Sharapova defeated seventh seed Eugenie Bouchard 6-3, 6-2 in 78 minutes. "When you're down and out like I was in the second match, it's like I don't want to face that phone call with my father too many times during a tournament," joked Sharapova, whose father Yuri was her first coach and formerly a vocal presence at matches.
"It's like, I better get my stuff together. It was important to change some things around and just to come out with a little bit of a different perspective and play a bit better. I'm happy I was able to do that."
Asked what her father had said following the game, Sharapova said with a smile: "In a nice version, 'This is unacceptable.' He's like, 'It is much easier just having a normal home life. You should try it. I don't know why you're suffering out there for nothing. Make it easier for yourself.'
"He told me that I was working much harder than I had to. If I was maybe a little bit smarter, did a few things maybe a little bit differently, maybe it could have been easier. I actually think he's absolutely right.

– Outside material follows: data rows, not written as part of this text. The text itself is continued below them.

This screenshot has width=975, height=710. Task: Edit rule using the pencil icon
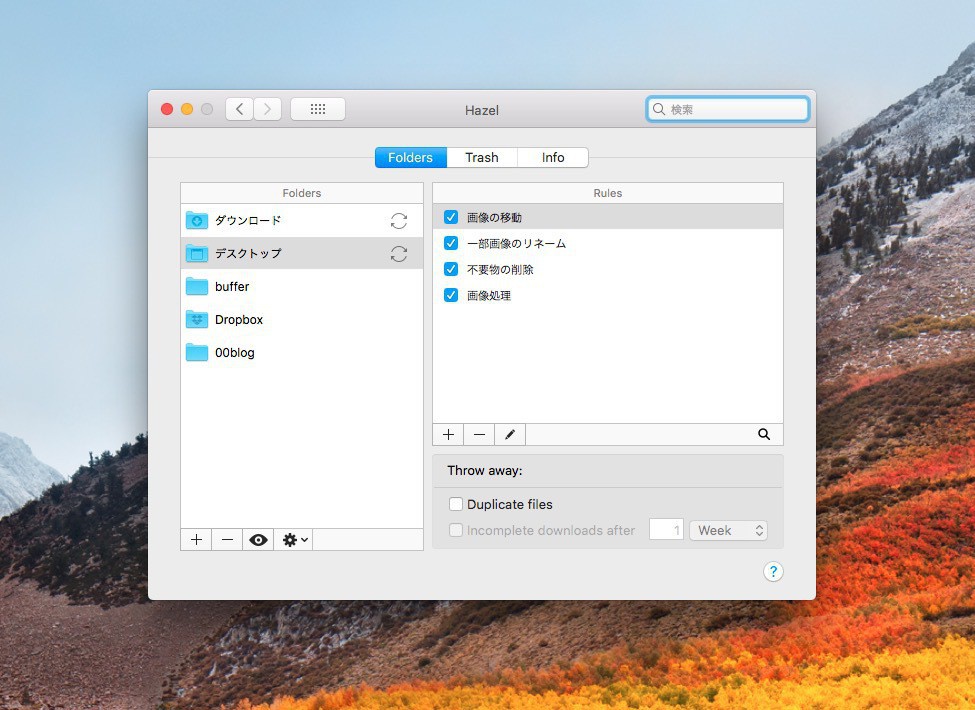click(510, 435)
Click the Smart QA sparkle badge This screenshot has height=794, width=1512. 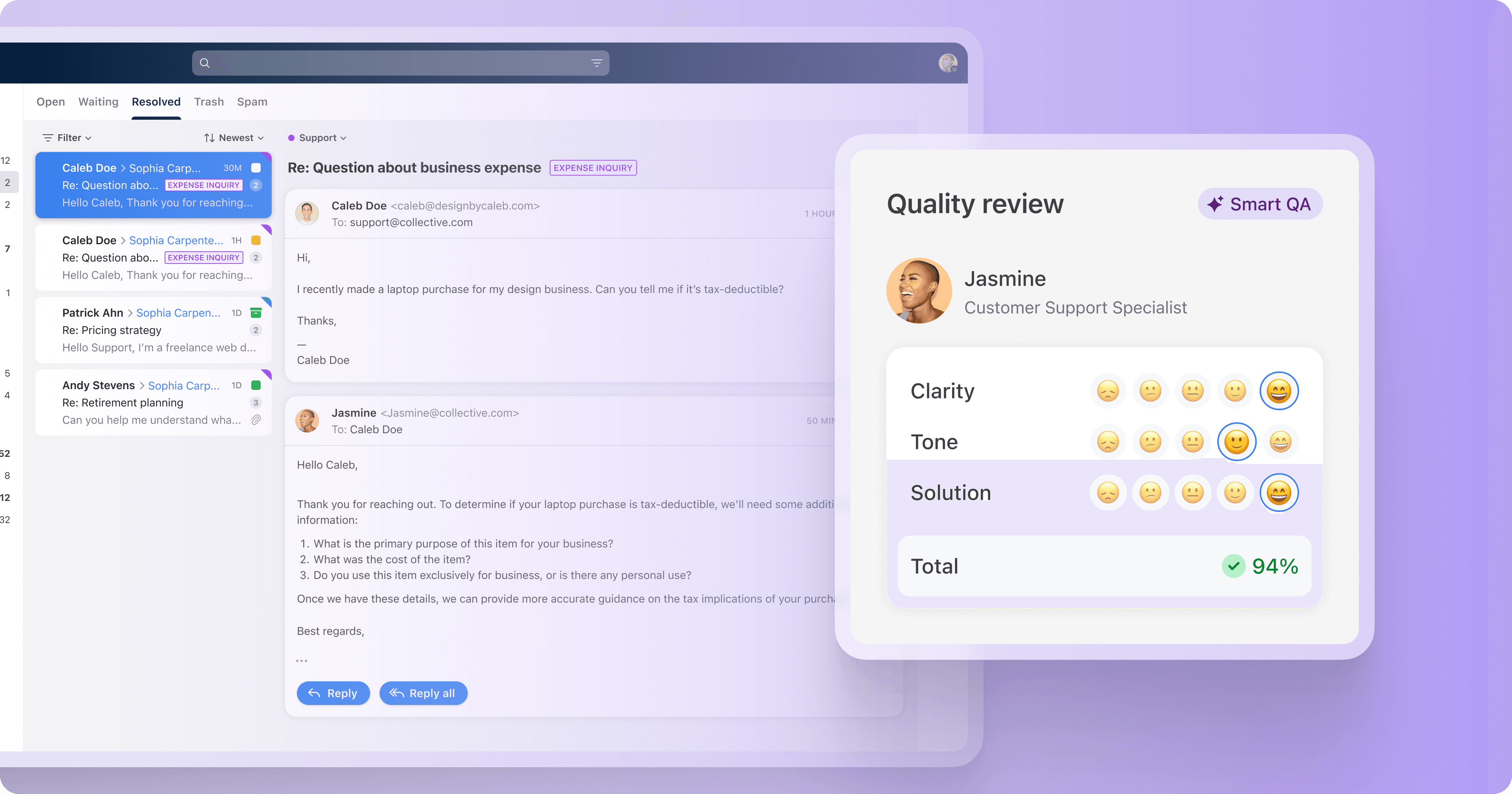1259,204
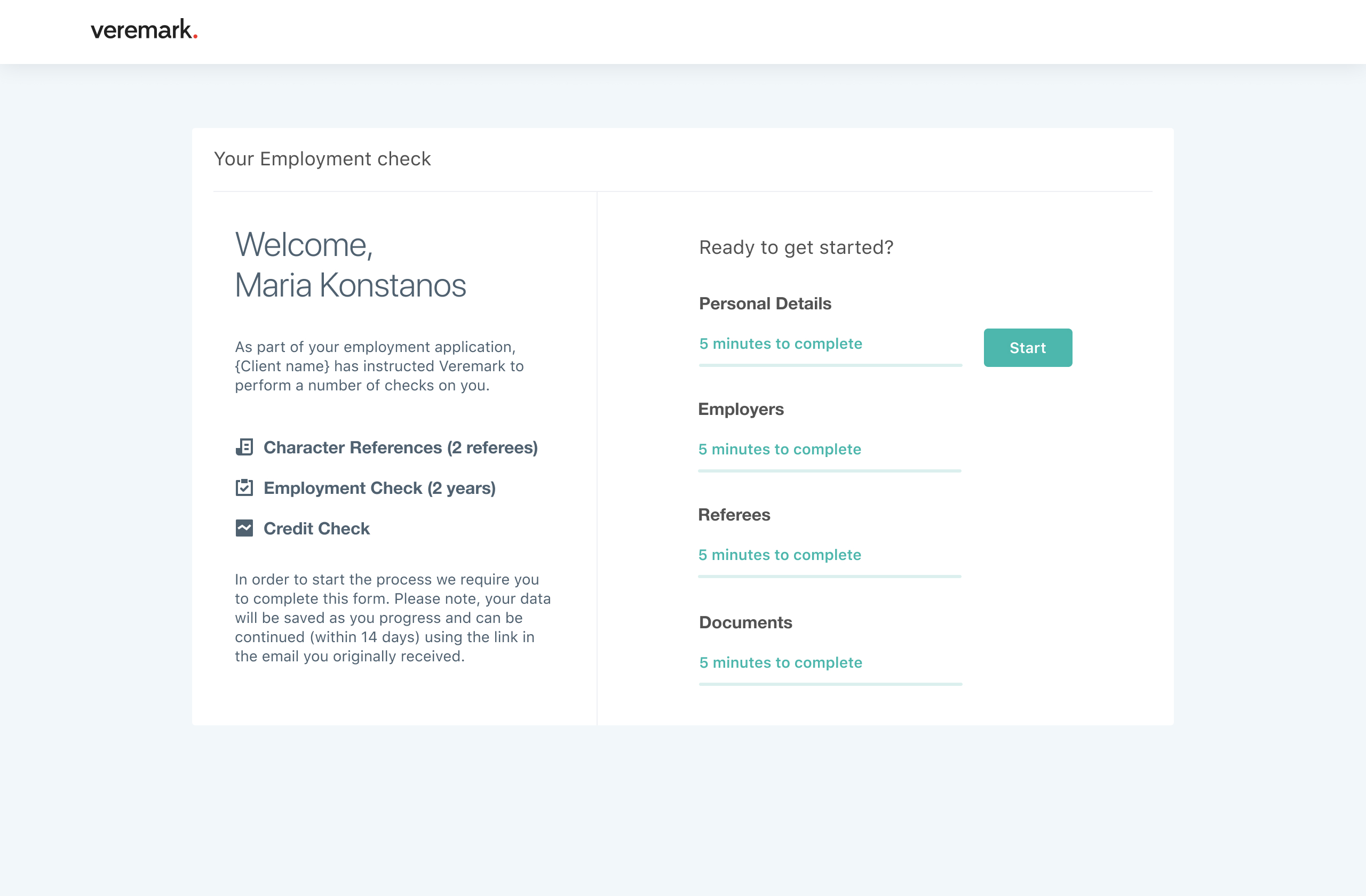Select the Documents section heading
This screenshot has width=1366, height=896.
click(745, 622)
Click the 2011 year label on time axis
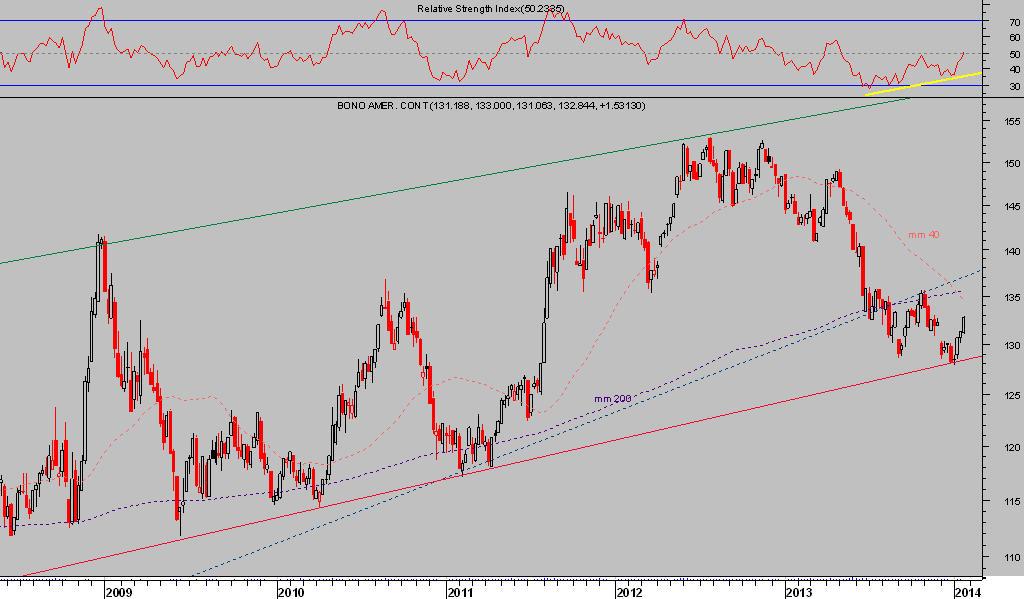Screen dimensions: 1024x599 coord(459,591)
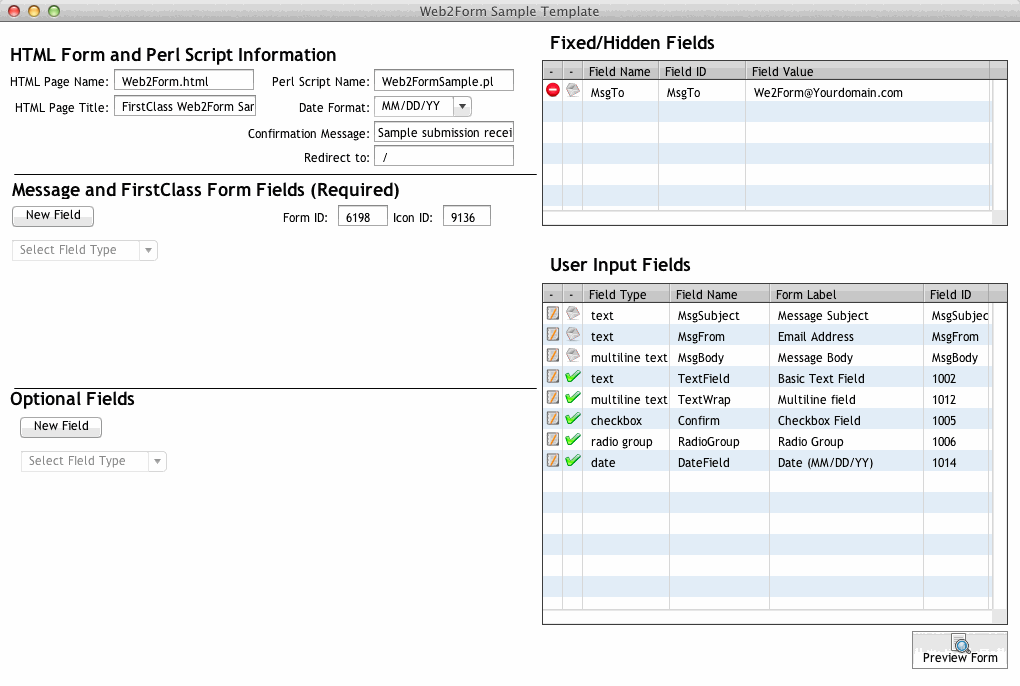Screen dimensions: 1020x686
Task: Click the envelope icon in the MsgTo row
Action: 573,91
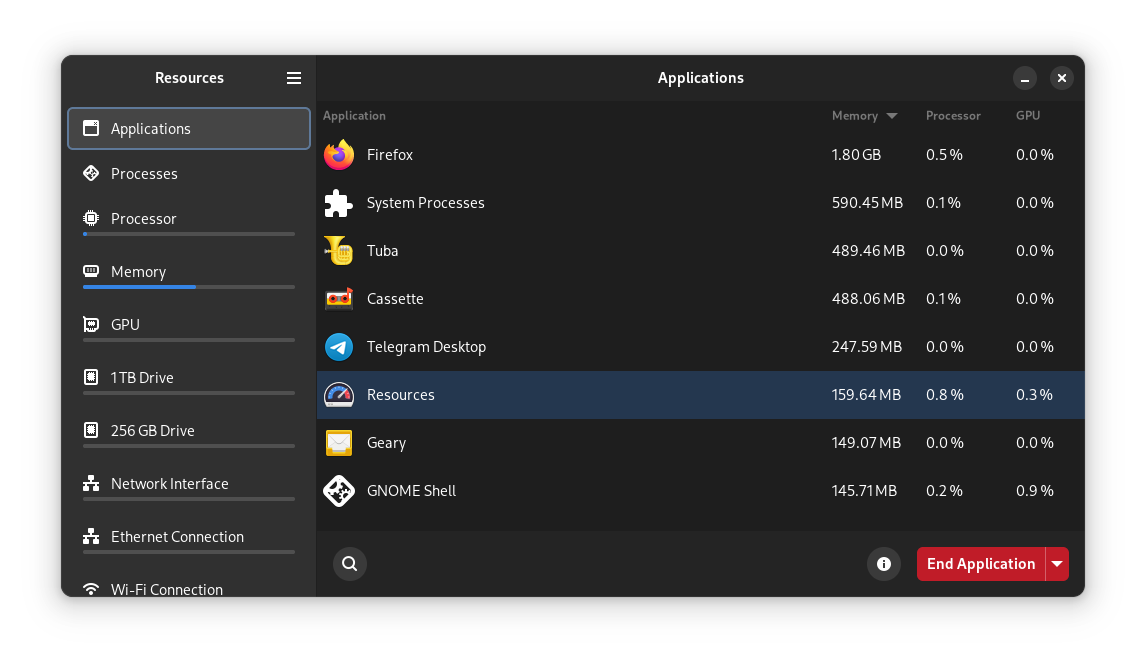Open search with the magnifier button
Screen dimensions: 1146x664
point(350,564)
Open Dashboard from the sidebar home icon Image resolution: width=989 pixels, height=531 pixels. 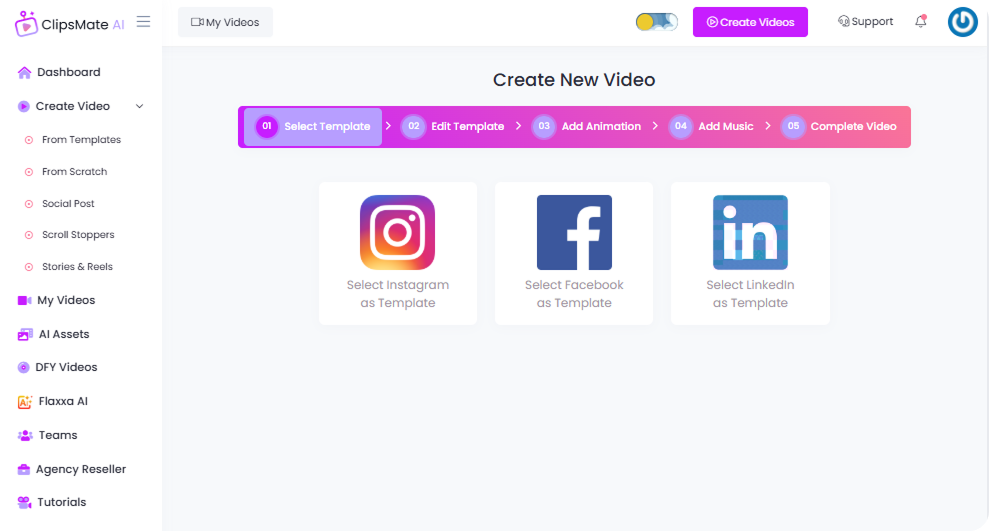[25, 72]
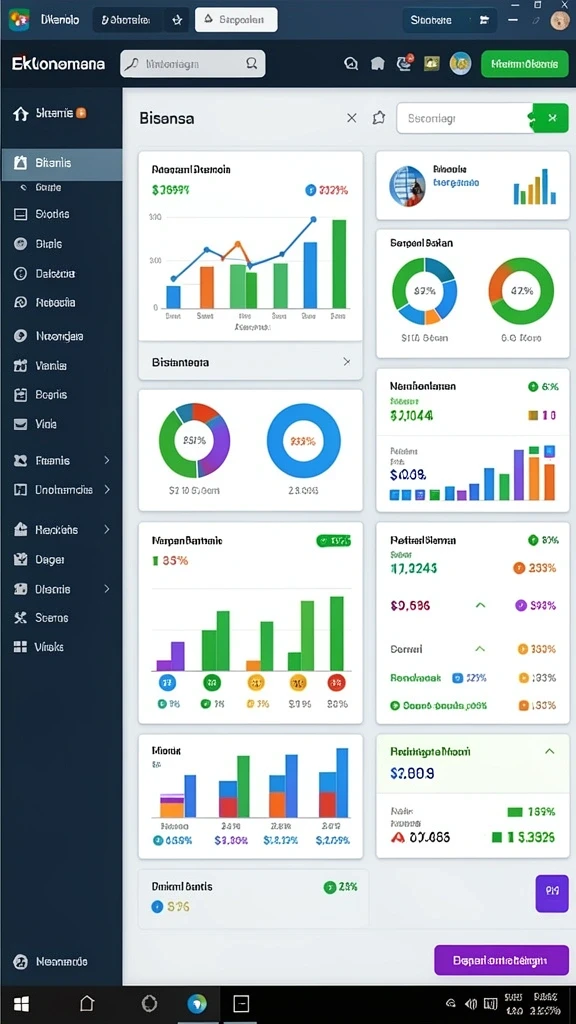Click the house icon at sidebar top
Viewport: 576px width, 1024px height.
(x=21, y=114)
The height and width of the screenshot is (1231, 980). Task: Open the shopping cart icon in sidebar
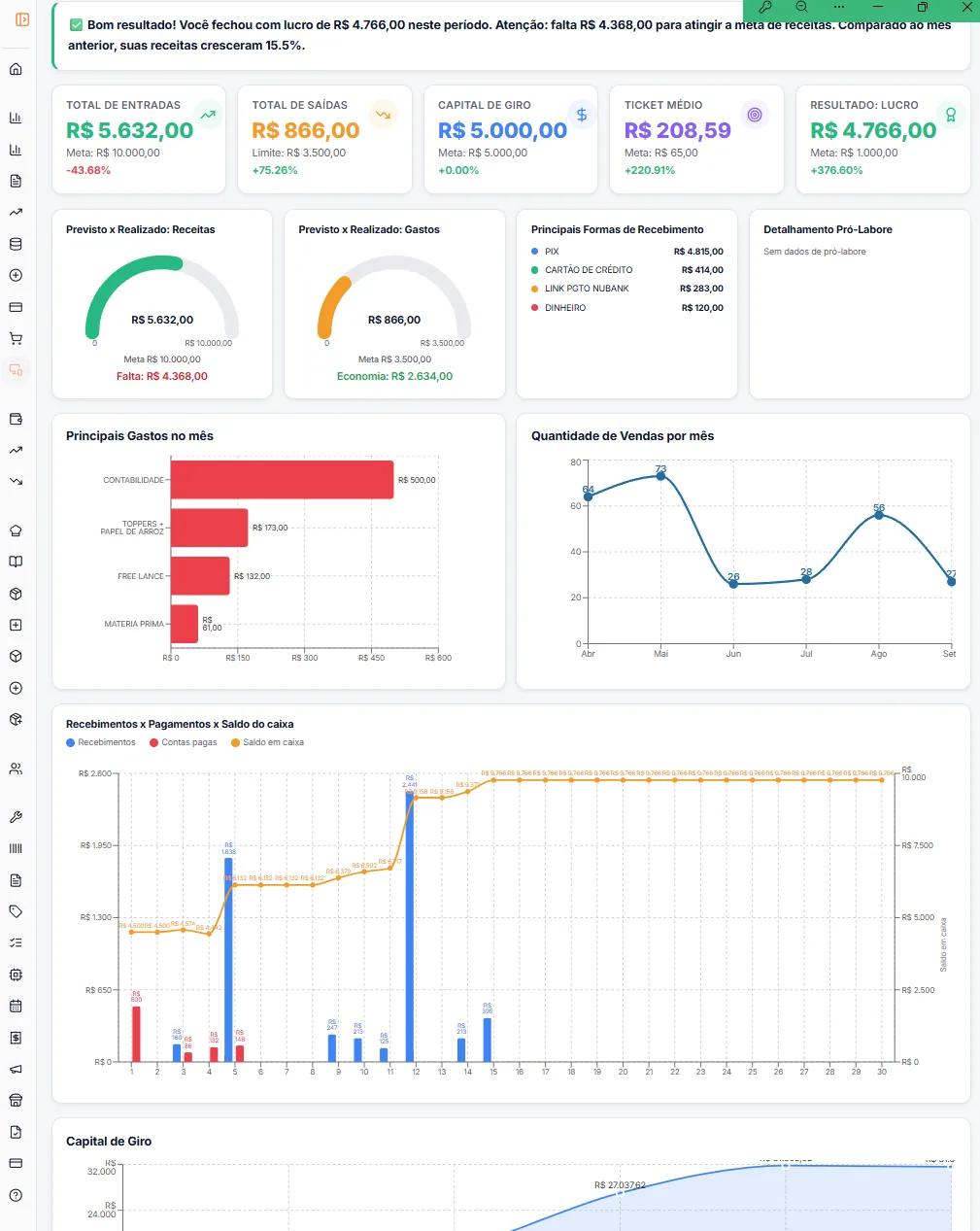point(16,339)
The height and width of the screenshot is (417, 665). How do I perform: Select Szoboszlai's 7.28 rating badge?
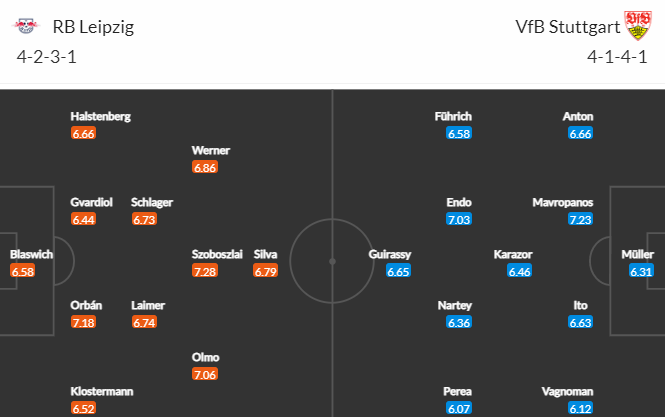click(x=205, y=271)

Deep down inside, sometimes it's encouraging to hear that because no-one will tell you that. I like to hear that. I like coming off the court and hearing how it is. It's what I appreciate from my team. In my career I've gone through a few different coaches. I like real people and honesty. I appreciate that very much. I don't need people telling me, 'You're great; you'll improve in the next one'.
"If you played a terrible match, you played a terrible match. Go out there and change whatever it takes to turn things around, because you're not going to win the tournament that way."
Bouchard, who reached the semi-finals here last year, paid the price for making 30 unforced errors.
"I felt under pressure the whole time, a bit on my back foot. That's not how I want to play," Bouchard admitted. "I feel like I didn't start well and it kind of all went downhill from there. It's definitely easier when you have a good start to the match."